* Your objective
Repeat the entries exactly as they stand.

* Stored data entries
· · ·

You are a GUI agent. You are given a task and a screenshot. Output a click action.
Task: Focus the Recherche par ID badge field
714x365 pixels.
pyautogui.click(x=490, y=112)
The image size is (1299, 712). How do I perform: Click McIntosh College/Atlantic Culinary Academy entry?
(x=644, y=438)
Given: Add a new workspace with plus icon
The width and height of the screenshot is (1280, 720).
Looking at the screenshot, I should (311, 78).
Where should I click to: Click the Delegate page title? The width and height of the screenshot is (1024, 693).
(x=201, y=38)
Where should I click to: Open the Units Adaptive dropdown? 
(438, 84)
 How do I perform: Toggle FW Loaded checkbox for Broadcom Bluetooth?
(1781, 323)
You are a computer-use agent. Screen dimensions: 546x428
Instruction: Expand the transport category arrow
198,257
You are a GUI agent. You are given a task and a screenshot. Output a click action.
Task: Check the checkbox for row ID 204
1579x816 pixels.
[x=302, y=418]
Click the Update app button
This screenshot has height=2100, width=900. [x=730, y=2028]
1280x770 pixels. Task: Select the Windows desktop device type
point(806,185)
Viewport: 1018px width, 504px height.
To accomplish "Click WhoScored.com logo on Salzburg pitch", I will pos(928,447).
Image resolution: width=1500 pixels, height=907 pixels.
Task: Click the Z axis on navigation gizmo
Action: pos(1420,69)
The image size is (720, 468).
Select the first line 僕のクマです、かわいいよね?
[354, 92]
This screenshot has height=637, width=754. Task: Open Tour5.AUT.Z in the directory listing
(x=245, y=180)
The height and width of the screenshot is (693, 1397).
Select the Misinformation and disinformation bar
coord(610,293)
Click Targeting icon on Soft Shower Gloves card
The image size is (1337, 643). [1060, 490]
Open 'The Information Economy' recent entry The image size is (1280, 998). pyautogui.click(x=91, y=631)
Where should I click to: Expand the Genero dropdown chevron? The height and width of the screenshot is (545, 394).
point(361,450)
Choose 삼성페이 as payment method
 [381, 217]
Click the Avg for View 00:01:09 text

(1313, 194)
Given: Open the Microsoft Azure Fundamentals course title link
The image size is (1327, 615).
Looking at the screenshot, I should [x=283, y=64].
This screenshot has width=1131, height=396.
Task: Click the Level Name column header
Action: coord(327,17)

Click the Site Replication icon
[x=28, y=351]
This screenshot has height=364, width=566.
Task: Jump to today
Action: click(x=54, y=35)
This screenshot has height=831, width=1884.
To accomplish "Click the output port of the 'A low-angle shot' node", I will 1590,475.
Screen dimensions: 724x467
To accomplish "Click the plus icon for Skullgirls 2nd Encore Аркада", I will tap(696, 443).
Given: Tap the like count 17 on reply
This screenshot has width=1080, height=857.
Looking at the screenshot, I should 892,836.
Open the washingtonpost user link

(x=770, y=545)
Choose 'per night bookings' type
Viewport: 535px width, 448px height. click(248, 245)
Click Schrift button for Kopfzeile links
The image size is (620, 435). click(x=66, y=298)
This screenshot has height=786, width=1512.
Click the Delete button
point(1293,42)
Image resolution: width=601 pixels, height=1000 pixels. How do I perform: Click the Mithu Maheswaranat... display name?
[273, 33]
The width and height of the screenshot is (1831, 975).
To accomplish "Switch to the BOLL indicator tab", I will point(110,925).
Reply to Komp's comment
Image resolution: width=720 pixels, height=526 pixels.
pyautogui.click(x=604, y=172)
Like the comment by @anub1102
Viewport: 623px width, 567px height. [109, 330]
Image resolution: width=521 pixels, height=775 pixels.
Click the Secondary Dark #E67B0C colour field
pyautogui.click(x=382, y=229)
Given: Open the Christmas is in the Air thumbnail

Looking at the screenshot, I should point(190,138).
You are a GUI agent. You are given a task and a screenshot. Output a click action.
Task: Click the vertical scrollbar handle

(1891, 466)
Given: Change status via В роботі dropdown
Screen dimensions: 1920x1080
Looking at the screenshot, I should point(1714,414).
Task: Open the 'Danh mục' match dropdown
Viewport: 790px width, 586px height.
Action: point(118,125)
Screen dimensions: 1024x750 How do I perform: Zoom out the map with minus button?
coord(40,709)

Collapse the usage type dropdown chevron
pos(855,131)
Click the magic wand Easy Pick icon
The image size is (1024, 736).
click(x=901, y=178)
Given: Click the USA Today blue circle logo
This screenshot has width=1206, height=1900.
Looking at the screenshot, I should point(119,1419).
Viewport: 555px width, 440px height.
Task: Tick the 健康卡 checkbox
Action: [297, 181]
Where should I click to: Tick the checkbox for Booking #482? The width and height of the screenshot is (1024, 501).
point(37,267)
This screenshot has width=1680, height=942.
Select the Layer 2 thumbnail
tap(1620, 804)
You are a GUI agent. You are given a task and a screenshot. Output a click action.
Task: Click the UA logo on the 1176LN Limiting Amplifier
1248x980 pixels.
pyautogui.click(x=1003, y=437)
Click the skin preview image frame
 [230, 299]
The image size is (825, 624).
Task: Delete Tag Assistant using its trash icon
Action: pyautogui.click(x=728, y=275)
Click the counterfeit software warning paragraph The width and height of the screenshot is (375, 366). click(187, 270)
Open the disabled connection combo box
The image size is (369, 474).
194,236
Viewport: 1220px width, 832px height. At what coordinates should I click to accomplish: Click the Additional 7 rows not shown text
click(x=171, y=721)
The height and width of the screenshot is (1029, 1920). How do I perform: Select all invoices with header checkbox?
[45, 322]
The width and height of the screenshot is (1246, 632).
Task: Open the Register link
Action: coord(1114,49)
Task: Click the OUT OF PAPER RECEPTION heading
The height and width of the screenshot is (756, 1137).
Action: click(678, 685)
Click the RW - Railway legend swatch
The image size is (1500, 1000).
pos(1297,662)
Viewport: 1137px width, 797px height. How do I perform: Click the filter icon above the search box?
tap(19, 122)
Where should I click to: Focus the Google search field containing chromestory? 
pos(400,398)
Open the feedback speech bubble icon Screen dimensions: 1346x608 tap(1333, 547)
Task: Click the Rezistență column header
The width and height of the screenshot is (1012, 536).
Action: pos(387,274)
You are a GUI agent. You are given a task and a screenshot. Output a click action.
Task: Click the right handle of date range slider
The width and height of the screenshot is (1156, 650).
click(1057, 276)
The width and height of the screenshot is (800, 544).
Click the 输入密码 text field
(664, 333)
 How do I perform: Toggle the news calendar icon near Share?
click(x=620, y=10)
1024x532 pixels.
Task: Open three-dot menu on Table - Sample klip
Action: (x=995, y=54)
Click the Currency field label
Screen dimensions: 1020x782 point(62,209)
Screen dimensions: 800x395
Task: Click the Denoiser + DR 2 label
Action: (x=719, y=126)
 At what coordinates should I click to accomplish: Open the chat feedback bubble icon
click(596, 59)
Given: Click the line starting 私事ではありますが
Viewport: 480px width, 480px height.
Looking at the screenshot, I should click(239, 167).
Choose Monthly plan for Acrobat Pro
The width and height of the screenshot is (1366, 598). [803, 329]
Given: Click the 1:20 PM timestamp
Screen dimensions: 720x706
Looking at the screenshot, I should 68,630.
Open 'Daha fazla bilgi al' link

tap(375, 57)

· · ·

* Response box
You are a GUI agent. You are given a task and a screenshot. Output a click action.
Task: Focus the Recherche par ID badge field
714x365 pixels.
pyautogui.click(x=490, y=112)
The image size is (1299, 712). How do I perform: Click McIntosh College/Atlantic Culinary Academy entry?
(x=644, y=438)
Given: Add a new workspace with plus icon
The width and height of the screenshot is (1280, 720).
Looking at the screenshot, I should (311, 78).
Where should I click to: Click the Delegate page title? The width and height of the screenshot is (1024, 693).
(x=201, y=38)
Where should I click to: Open the Units Adaptive dropdown? 
(438, 84)
 How do I perform: Toggle FW Loaded checkbox for Broadcom Bluetooth?
(1781, 323)
You are a computer-use agent. Screen dimensions: 546x428
Instruction: Expand the transport category arrow
198,257
You are a GUI agent. You are given a task and a screenshot. Output a click action.
Task: Check the checkbox for row ID 204
1579x816 pixels.
[x=302, y=418]
Click the Update app button
This screenshot has height=2100, width=900. [x=730, y=2028]
1280x770 pixels. Task: Select the Windows desktop device type
point(806,185)
Viewport: 1018px width, 504px height.
To accomplish "Click WhoScored.com logo on Salzburg pitch", I will pos(928,447).
Image resolution: width=1500 pixels, height=907 pixels.
Task: Click the Z axis on navigation gizmo
Action: pos(1420,69)
The image size is (720, 468).
Select the first line 僕のクマです、かわいいよね?
[354, 92]
This screenshot has height=637, width=754. Task: Open Tour5.AUT.Z in the directory listing
(x=245, y=180)
The height and width of the screenshot is (693, 1397).
Select the Misinformation and disinformation bar
coord(610,293)
Click Targeting icon on Soft Shower Gloves card
The image size is (1337, 643). [1060, 490]
Open 'The Information Economy' recent entry The image size is (1280, 998). pyautogui.click(x=91, y=631)
Where should I click to: Expand the Genero dropdown chevron? The height and width of the screenshot is (545, 394).
point(361,450)
Choose 삼성페이 as payment method
 [381, 217]
Click the Avg for View 00:01:09 text

(1313, 194)
Given: Open the Microsoft Azure Fundamentals course title link
The image size is (1327, 615).
Looking at the screenshot, I should [x=283, y=64].
This screenshot has width=1131, height=396.
Task: Click the Level Name column header
Action: coord(327,17)

Click the Site Replication icon
[x=28, y=351]
This screenshot has height=364, width=566.
Task: Jump to today
Action: click(x=54, y=35)
This screenshot has height=831, width=1884.
To accomplish "Click the output port of the 'A low-angle shot' node", I will 1590,475.
Screen dimensions: 724x467
To accomplish "Click the plus icon for Skullgirls 2nd Encore Аркада", I will tap(696, 443).
Given: Tap the like count 17 on reply
This screenshot has width=1080, height=857.
Looking at the screenshot, I should 892,836.
Open the washingtonpost user link

(x=770, y=545)
Choose 'per night bookings' type
Viewport: 535px width, 448px height. click(248, 245)
Click Schrift button for Kopfzeile links
The image size is (620, 435). click(x=66, y=298)
This screenshot has height=786, width=1512.
Click the Delete button
point(1293,42)
Image resolution: width=601 pixels, height=1000 pixels. How do I perform: Click the Mithu Maheswaranat... display name?
[273, 33]
The width and height of the screenshot is (1831, 975).
To accomplish "Switch to the BOLL indicator tab", I will point(110,925).
Reply to Komp's comment
Image resolution: width=720 pixels, height=526 pixels.
pyautogui.click(x=604, y=172)
Like the comment by @anub1102
Viewport: 623px width, 567px height. [109, 330]
Image resolution: width=521 pixels, height=775 pixels.
Click the Secondary Dark #E67B0C colour field
pyautogui.click(x=382, y=229)
Given: Open the Christmas is in the Air thumbnail

Looking at the screenshot, I should point(190,138).
You are a GUI agent. You are given a task and a screenshot. Output a click action.
Task: Click the vertical scrollbar handle

(1891, 466)
Given: Change status via В роботі dropdown
Screen dimensions: 1920x1080
Looking at the screenshot, I should point(1714,414).
Task: Open the 'Danh mục' match dropdown
Viewport: 790px width, 586px height.
Action: point(118,125)
Screen dimensions: 1024x750 How do I perform: Zoom out the map with minus button?
coord(40,709)

Collapse the usage type dropdown chevron
pos(855,131)
Click the magic wand Easy Pick icon
The image size is (1024, 736).
click(x=901, y=178)
Given: Click the USA Today blue circle logo
This screenshot has width=1206, height=1900.
Looking at the screenshot, I should point(119,1419).
Viewport: 555px width, 440px height.
Task: Tick the 健康卡 checkbox
Action: [297, 181]
Where should I click to: Tick the checkbox for Booking #482? The width and height of the screenshot is (1024, 501).
point(37,267)
This screenshot has width=1680, height=942.
Select the Layer 2 thumbnail
tap(1620, 804)
You are a GUI agent. You are given a task and a screenshot. Output a click action.
Task: Click the UA logo on the 1176LN Limiting Amplifier
1248x980 pixels.
pyautogui.click(x=1003, y=437)
Click the skin preview image frame
 [230, 299]
The image size is (825, 624).
Task: Delete Tag Assistant using its trash icon
Action: pyautogui.click(x=728, y=275)
Click the counterfeit software warning paragraph The width and height of the screenshot is (375, 366). click(187, 270)
Open the disabled connection combo box
The image size is (369, 474).
194,236
Viewport: 1220px width, 832px height. At what coordinates should I click to accomplish: Click the Additional 7 rows not shown text
click(x=171, y=721)
The height and width of the screenshot is (1029, 1920). How do I perform: Select all invoices with header checkbox?
[45, 322]
The width and height of the screenshot is (1246, 632).
Task: Open the Register link
Action: coord(1114,49)
Task: Click the OUT OF PAPER RECEPTION heading
The height and width of the screenshot is (756, 1137).
Action: click(678, 685)
Click the RW - Railway legend swatch
The image size is (1500, 1000).
pos(1297,662)
Viewport: 1137px width, 797px height. How do I perform: Click the filter icon above the search box?
tap(19, 122)
Where should I click to: Focus the Google search field containing chromestory? 
pos(400,398)
Open the feedback speech bubble icon Screen dimensions: 1346x608 tap(1333, 547)
Task: Click the Rezistență column header
The width and height of the screenshot is (1012, 536).
Action: pos(387,274)
You are a GUI agent. You are given a task and a screenshot. Output a click action.
Task: Click the right handle of date range slider
The width and height of the screenshot is (1156, 650).
click(1057, 276)
The width and height of the screenshot is (800, 544).
Click the 输入密码 text field
(664, 333)
 How do I perform: Toggle the news calendar icon near Share?
click(x=620, y=10)
1024x532 pixels.
Task: Open three-dot menu on Table - Sample klip
Action: (x=995, y=54)
Click the Currency field label
Screen dimensions: 1020x782 point(62,209)
Screen dimensions: 800x395
Task: Click the Denoiser + DR 2 label
Action: (x=719, y=126)
 At what coordinates should I click to accomplish: Open the chat feedback bubble icon
click(596, 59)
Given: Click the line starting 私事ではありますが
Viewport: 480px width, 480px height.
Looking at the screenshot, I should click(239, 167).
Choose Monthly plan for Acrobat Pro
The width and height of the screenshot is (1366, 598). [803, 329]
Given: Click the 1:20 PM timestamp
Screen dimensions: 720x706
Looking at the screenshot, I should 68,630.
Open 'Daha fazla bilgi al' link

tap(375, 57)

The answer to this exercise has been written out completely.